• Records contained in a dataset

== Segment start ==

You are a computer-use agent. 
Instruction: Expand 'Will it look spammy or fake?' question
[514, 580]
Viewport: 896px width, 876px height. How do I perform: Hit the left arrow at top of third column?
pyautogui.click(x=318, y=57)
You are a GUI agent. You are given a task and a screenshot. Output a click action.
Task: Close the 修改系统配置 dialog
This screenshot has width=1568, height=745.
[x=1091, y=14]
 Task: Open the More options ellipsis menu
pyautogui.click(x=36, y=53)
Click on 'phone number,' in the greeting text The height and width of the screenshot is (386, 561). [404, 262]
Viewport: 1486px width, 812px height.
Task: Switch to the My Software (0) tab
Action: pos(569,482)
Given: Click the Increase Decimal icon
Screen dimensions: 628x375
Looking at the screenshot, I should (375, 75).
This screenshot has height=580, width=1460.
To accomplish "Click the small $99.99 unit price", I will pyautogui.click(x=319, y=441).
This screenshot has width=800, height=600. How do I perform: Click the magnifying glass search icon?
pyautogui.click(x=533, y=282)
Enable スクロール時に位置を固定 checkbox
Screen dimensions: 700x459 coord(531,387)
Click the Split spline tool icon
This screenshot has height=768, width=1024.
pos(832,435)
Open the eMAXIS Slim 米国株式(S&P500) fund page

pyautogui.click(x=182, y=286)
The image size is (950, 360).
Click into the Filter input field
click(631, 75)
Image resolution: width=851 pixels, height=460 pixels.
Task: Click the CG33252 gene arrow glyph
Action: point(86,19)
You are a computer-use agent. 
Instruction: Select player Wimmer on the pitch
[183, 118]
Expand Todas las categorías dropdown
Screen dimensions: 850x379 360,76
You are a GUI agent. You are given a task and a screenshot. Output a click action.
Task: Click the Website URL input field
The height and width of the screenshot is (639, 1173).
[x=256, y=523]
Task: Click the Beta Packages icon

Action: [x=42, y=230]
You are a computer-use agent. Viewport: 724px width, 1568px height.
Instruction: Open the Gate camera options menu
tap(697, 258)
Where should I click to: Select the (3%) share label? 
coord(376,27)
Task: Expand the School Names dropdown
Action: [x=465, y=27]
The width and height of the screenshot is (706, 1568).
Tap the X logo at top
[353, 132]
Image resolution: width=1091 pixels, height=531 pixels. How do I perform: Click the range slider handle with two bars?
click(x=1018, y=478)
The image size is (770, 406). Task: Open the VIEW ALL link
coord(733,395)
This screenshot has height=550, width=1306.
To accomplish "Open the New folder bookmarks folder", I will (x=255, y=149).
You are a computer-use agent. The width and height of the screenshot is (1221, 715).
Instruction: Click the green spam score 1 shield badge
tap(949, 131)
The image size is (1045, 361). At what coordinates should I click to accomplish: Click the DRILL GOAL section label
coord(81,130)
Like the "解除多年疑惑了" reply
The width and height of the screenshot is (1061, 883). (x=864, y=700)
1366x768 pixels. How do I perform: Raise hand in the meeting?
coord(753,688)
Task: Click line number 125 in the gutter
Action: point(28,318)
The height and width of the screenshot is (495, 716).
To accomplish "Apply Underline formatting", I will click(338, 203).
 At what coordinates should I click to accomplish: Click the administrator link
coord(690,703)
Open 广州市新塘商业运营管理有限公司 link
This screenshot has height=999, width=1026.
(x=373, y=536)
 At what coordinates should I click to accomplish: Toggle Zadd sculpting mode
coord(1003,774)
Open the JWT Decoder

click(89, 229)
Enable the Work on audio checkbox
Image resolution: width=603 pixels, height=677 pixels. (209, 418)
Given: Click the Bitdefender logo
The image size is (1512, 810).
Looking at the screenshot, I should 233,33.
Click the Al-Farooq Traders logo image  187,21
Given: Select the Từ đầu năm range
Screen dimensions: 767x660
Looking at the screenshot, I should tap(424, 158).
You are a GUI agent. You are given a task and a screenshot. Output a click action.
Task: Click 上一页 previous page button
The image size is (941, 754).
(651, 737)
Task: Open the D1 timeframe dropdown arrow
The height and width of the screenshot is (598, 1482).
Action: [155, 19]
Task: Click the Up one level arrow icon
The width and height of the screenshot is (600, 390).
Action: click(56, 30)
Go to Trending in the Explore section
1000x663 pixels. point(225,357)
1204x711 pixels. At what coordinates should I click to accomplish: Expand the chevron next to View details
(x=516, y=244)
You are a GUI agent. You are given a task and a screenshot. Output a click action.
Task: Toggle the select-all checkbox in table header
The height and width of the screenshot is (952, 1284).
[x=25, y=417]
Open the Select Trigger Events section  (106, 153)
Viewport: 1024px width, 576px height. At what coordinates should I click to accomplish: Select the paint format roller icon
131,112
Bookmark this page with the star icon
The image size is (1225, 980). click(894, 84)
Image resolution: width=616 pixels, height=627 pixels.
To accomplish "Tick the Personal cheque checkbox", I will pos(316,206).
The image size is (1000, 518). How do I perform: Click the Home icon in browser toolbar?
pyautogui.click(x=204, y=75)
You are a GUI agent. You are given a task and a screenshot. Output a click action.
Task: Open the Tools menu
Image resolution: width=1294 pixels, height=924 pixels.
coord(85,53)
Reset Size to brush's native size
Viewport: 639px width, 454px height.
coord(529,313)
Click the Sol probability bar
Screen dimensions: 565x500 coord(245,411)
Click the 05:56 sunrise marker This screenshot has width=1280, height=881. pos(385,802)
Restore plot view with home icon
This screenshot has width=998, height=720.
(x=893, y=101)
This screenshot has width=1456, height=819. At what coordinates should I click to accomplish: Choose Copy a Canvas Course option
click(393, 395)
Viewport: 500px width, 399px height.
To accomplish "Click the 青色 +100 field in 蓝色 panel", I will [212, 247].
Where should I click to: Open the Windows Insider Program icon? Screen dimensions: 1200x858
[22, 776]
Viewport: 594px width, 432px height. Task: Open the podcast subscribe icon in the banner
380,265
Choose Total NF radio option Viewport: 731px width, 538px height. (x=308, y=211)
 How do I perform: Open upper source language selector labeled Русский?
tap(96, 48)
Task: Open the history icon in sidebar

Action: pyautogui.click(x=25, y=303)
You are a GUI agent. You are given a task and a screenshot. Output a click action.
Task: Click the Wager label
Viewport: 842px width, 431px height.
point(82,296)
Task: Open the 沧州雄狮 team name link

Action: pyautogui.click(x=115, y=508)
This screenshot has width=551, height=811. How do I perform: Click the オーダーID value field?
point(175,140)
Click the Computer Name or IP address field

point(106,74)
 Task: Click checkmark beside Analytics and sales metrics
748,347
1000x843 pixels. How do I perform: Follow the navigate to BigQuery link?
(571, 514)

== Segment end ==

• Aim of the exercise
The lines above starting at the one that contains "The height and width of the screenshot is (598, 1482)." and ending at the one that contains "Task: Open the Tools menu" must be transcribed exactly, and no other lines may appear.

• Answer to this task
The height and width of the screenshot is (598, 1482).
Action: [155, 19]
Task: Click the Up one level arrow icon
The width and height of the screenshot is (600, 390).
Action: click(56, 30)
Go to Trending in the Explore section
1000x663 pixels. point(225,357)
1204x711 pixels. At what coordinates should I click to accomplish: Expand the chevron next to View details
(x=516, y=244)
You are a GUI agent. You are given a task and a screenshot. Output a click action.
Task: Toggle the select-all checkbox in table header
The height and width of the screenshot is (952, 1284).
[x=25, y=417]
Open the Select Trigger Events section  (106, 153)
Viewport: 1024px width, 576px height. At what coordinates should I click to accomplish: Select the paint format roller icon
131,112
Bookmark this page with the star icon
The image size is (1225, 980). click(894, 84)
Image resolution: width=616 pixels, height=627 pixels.
To accomplish "Tick the Personal cheque checkbox", I will pos(316,206).
The image size is (1000, 518). How do I perform: Click the Home icon in browser toolbar?
pyautogui.click(x=204, y=75)
You are a GUI agent. You are given a task and a screenshot. Output a click action.
Task: Open the Tools menu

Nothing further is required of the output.